I have watched this happen in my own county. The frame church the immigrant Catholics built in 1884 is still standing, but the young families who once filled the pews were scattered by the economic consolidation the conservative movement championed. The parish-based mutual-aid fund that once covered the medical-equipment gap for families who could not find what they needed in the market — a modest fund, replenished by the harvest supper and the Lenten collection — closed its books years ago when the donations thinned. The VFW hall still pours a cheap beer on Friday nights, but the veterans who built it are dying off. The altar is silent, and the meal train that might have served a family like the Brunos runs on memory now.
And the cure the column flirts with — Senator Inhofe’s bill to prohibit a Down syndrome-selective abortion — is the post-liberal temptation in miniature. The movement that cannot defend a family wage, cannot sustain a parish, cannot keep the local hospital open, and cannot rebuild the parish mutual-aid fund reaches instead for the concentrated power of the state to enforce a moral outcome on a private decision. The bill did not write a check to the family facing the diagnosis. It did not charter a cooperative health-sharing ministry that could pool the catastrophic risk across member families. It did not seed a credit union’s emergency-care line at cost. It did not guarantee the wages or the leave or the home-health aide. It threatened a prohibition and called that solidarity. That is not a culture of life. That is the administrative state with a cross pinned to its lapel.

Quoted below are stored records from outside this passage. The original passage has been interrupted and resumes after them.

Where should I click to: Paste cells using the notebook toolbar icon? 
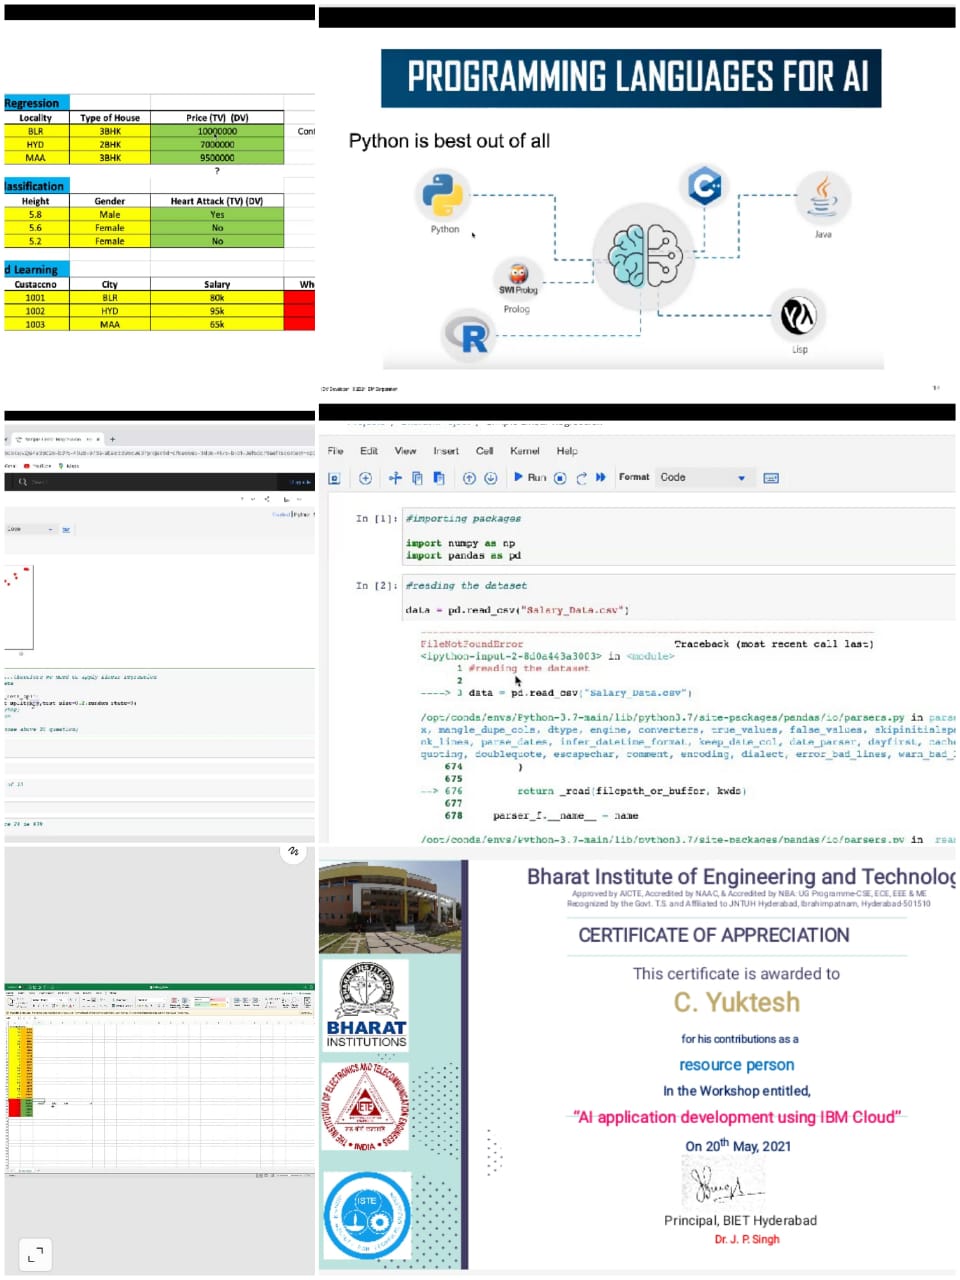(438, 478)
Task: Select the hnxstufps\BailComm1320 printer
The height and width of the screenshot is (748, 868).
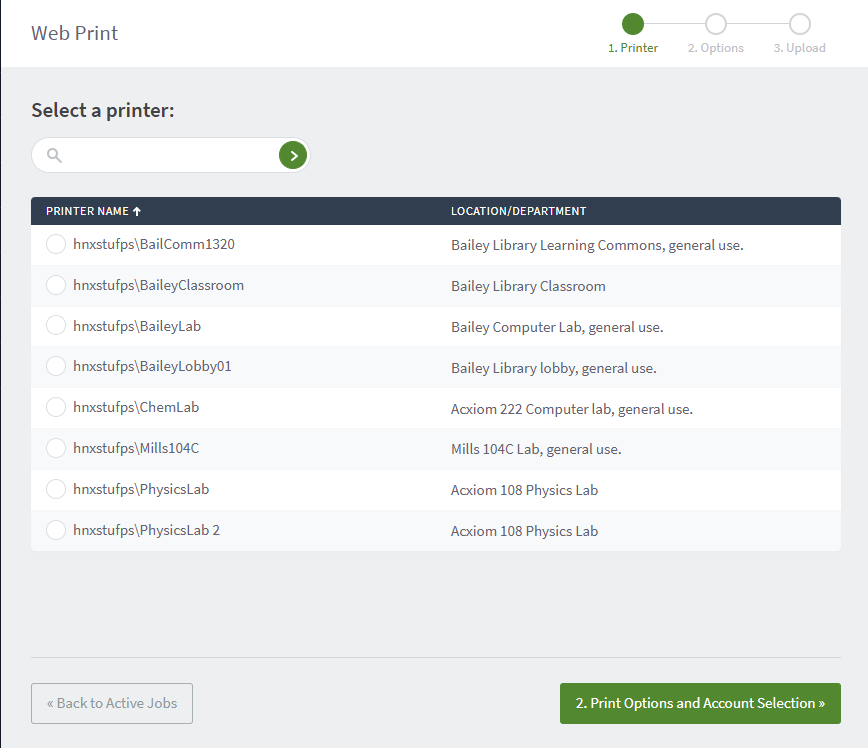Action: coord(56,244)
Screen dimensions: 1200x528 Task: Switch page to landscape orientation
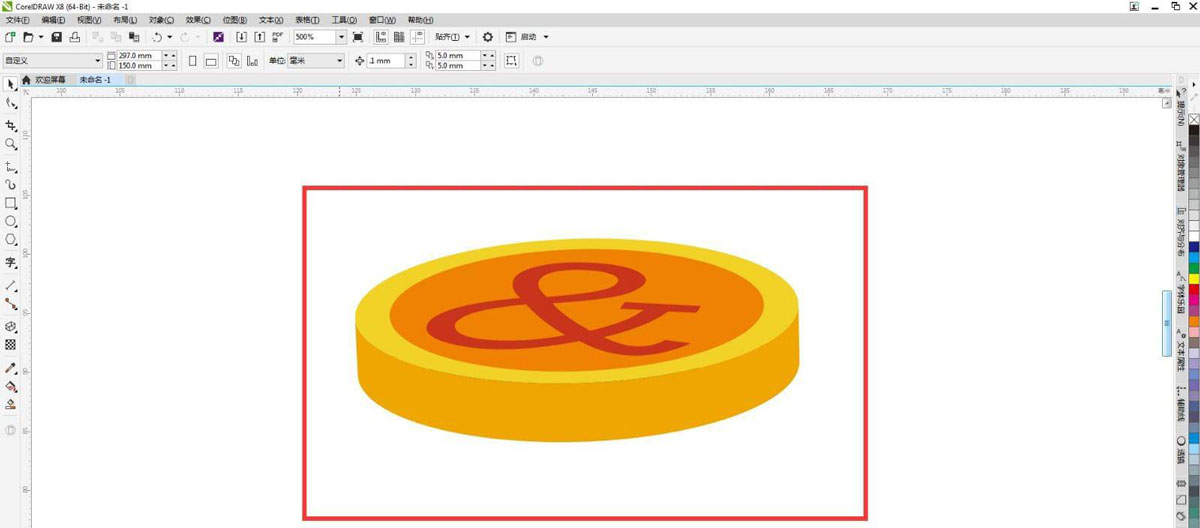[x=211, y=61]
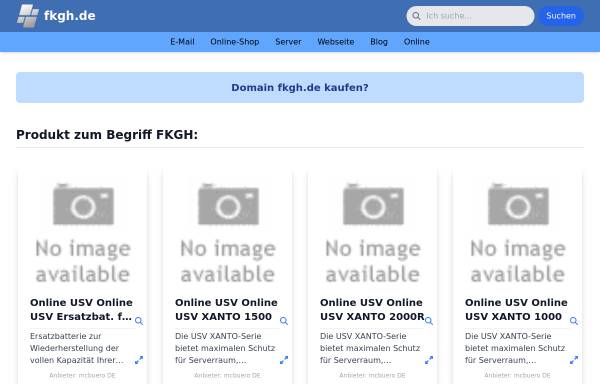Expand description on XANTO 1000 card

click(574, 360)
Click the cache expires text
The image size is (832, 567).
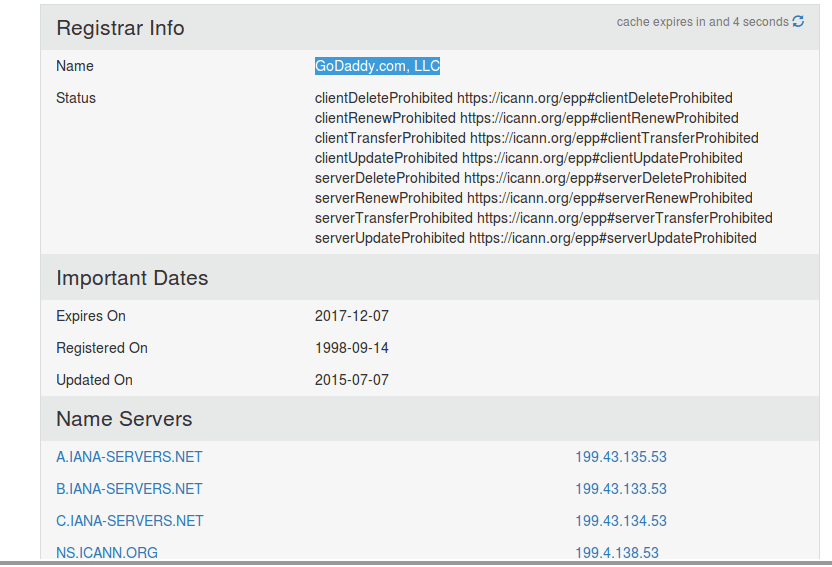pyautogui.click(x=703, y=22)
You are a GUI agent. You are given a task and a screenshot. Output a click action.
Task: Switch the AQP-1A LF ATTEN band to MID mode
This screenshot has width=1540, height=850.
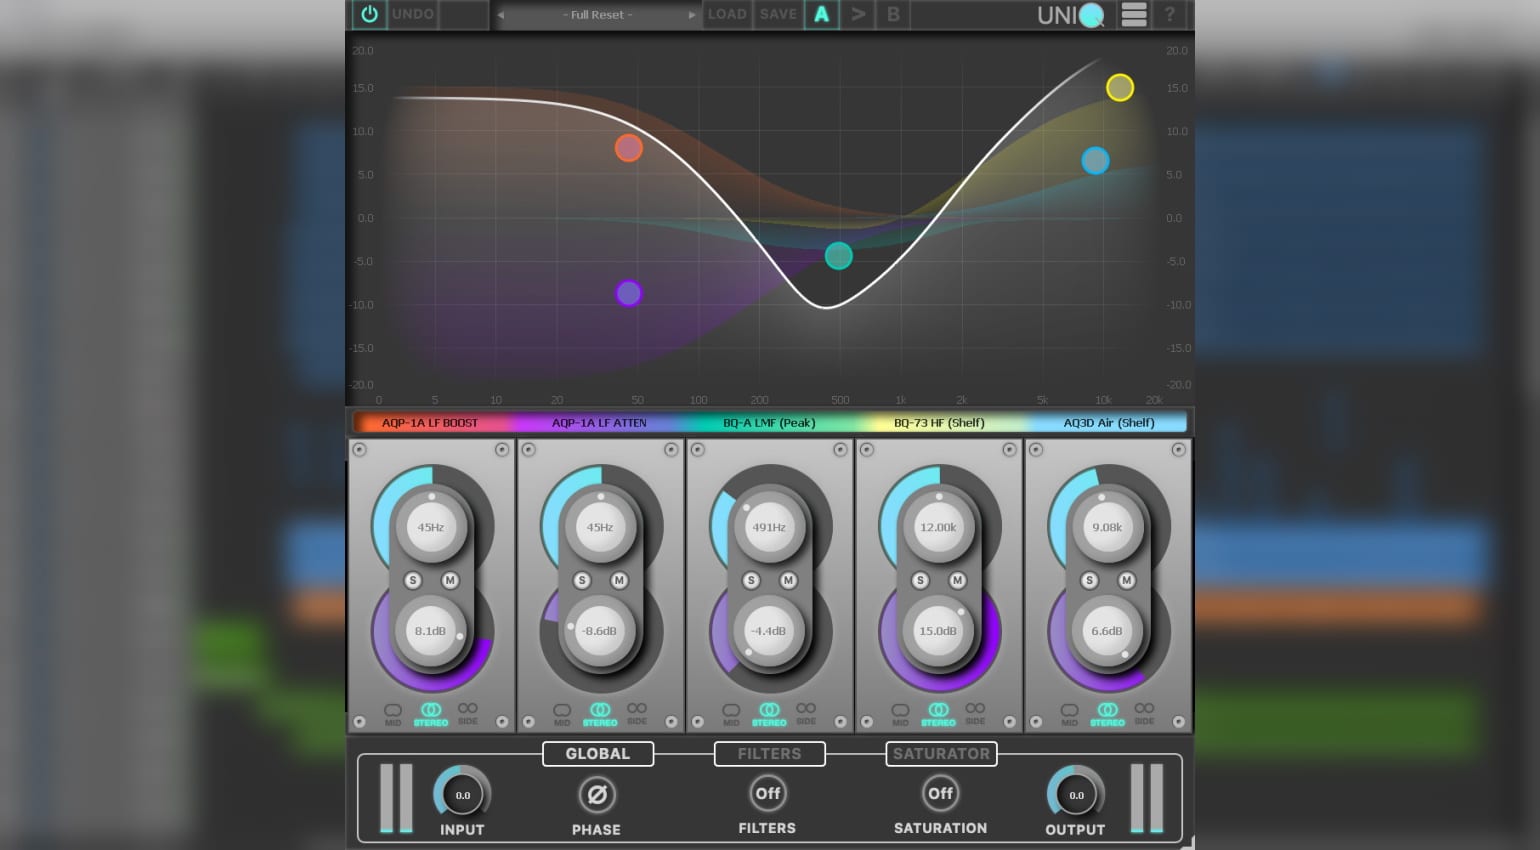coord(561,711)
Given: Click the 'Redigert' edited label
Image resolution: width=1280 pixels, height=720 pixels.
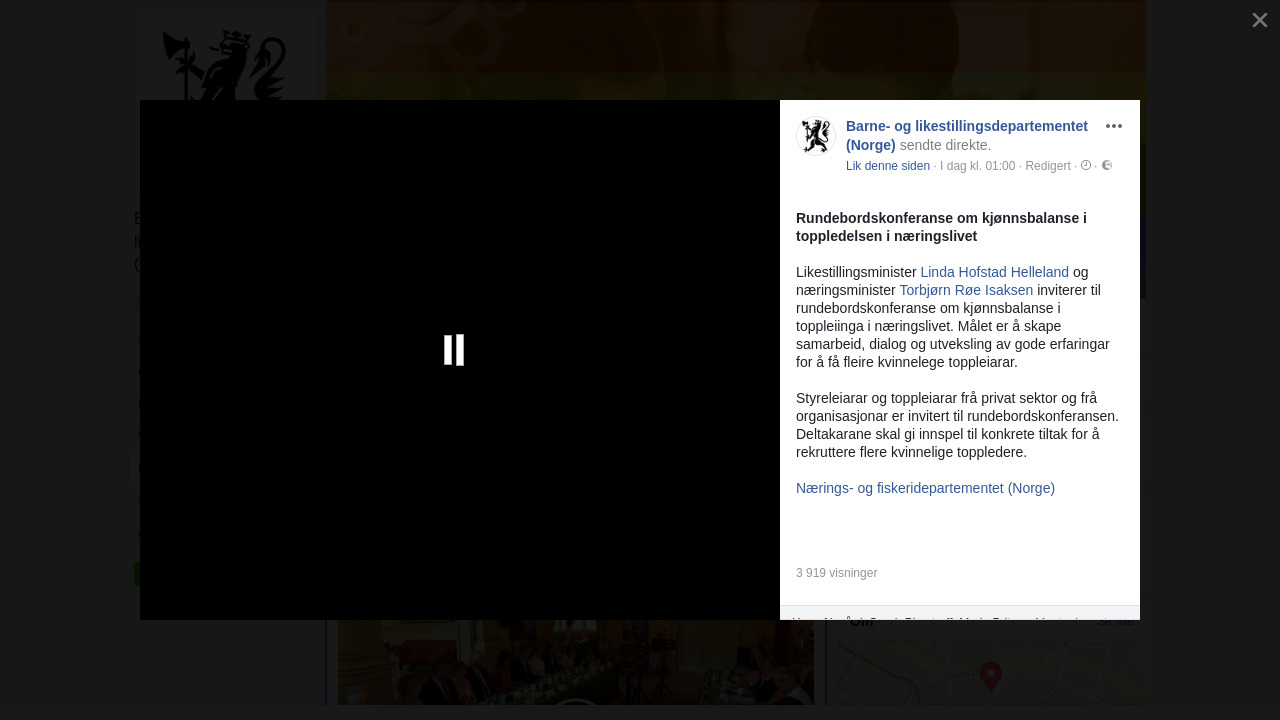Looking at the screenshot, I should [1047, 166].
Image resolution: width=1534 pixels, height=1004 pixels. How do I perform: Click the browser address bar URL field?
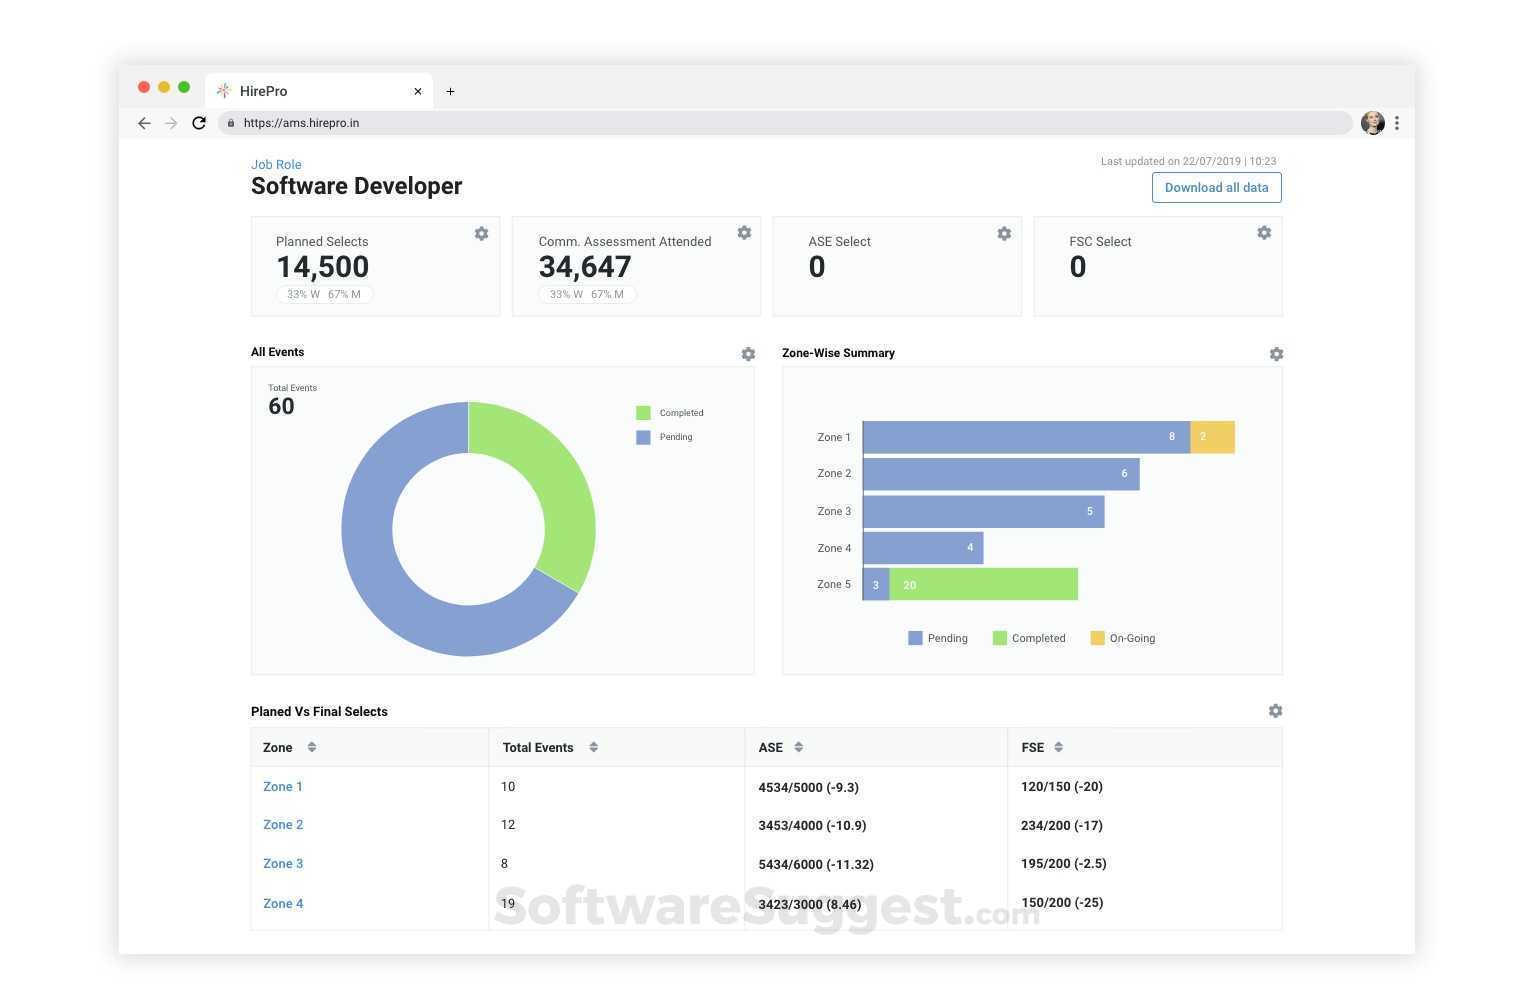(x=780, y=123)
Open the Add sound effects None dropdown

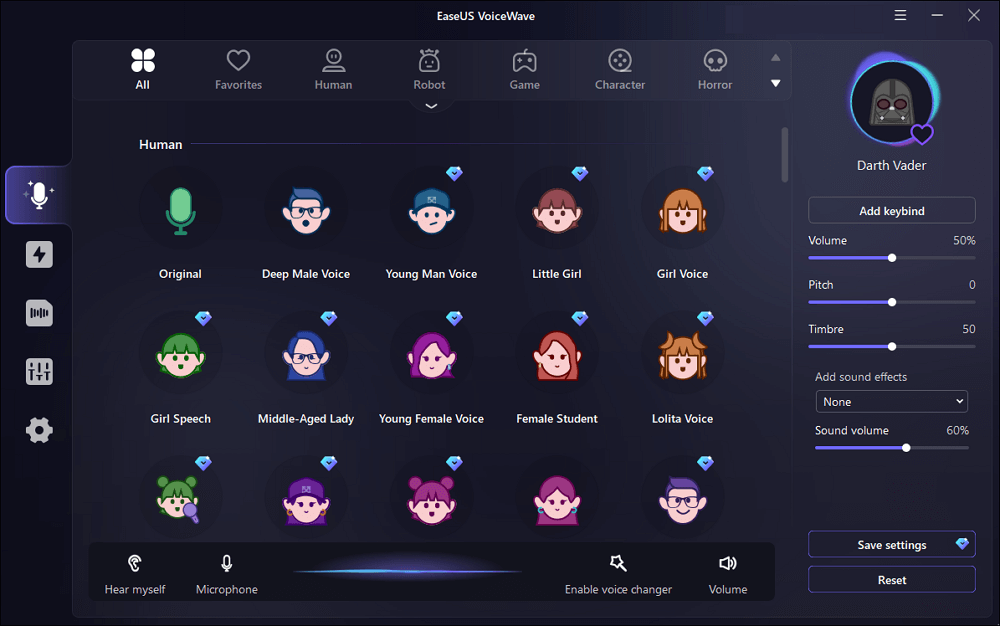891,401
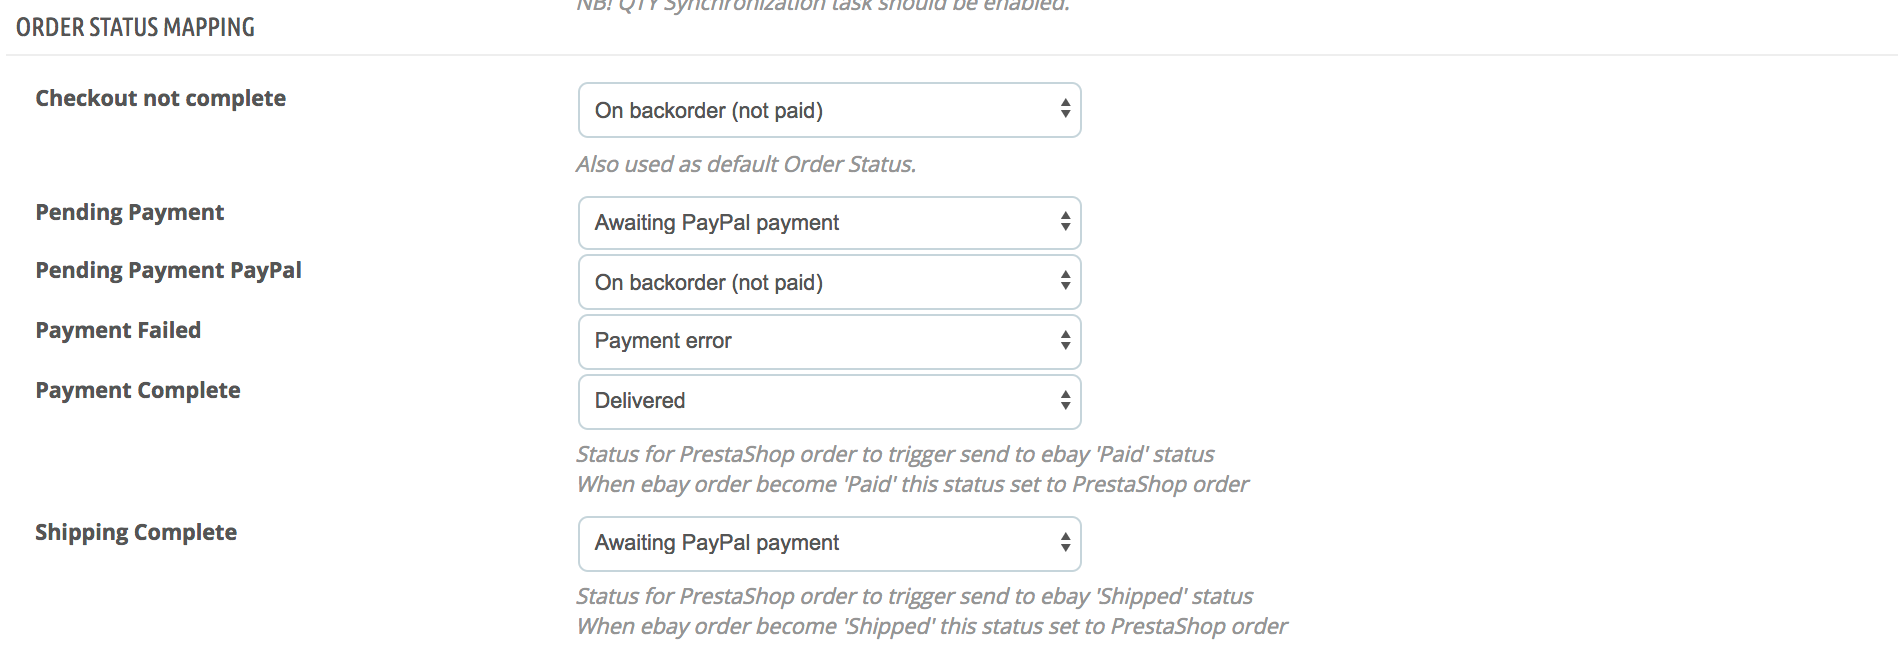Open the Payment Complete status dropdown

click(x=829, y=401)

The conservative who wants to forbid the abortion must also want to build the distributed institutions that make welcoming the child possible — and that means reversing the economic program he has spent a career defending. A cooperative health-sharing ministry, governed by its member families, that covers the durable-medical-equipment needs of a child like Josh Bruno and charges no more than the cost of the care. A credit union — like the one chartered in my own county, owned by the people who bank there — that writes an emergency-care line at 3 percent and does not require a family to bankrupt itself before the help begins. A parish-based respite-care circle, staffed by volunteers and funded by the harvest supper, that gives the parents of a special-needs child one night a week to sleep. These are the preconditions of a culture of life, and they are built from the bottom up, by the people who will use them, answering to no one but the members who govern them. They centralize nothing. They are the distributed answer to the concentration that broke the family and its supports, and the conservative who will not fight for them — who will cut the tax on the private-equity fund and call it freedom, who will dissolve the co-op and call it efficiency, who will reach for a federal prosecutor when the dissolution is complete — is a conservative who has already surrendered the life he claims to defend. The hard days do not win because Dave Bruno was there for them. The movement that now wants to command every family to match his heroism needs to ask itself whether it has built anything that would make matching it possible.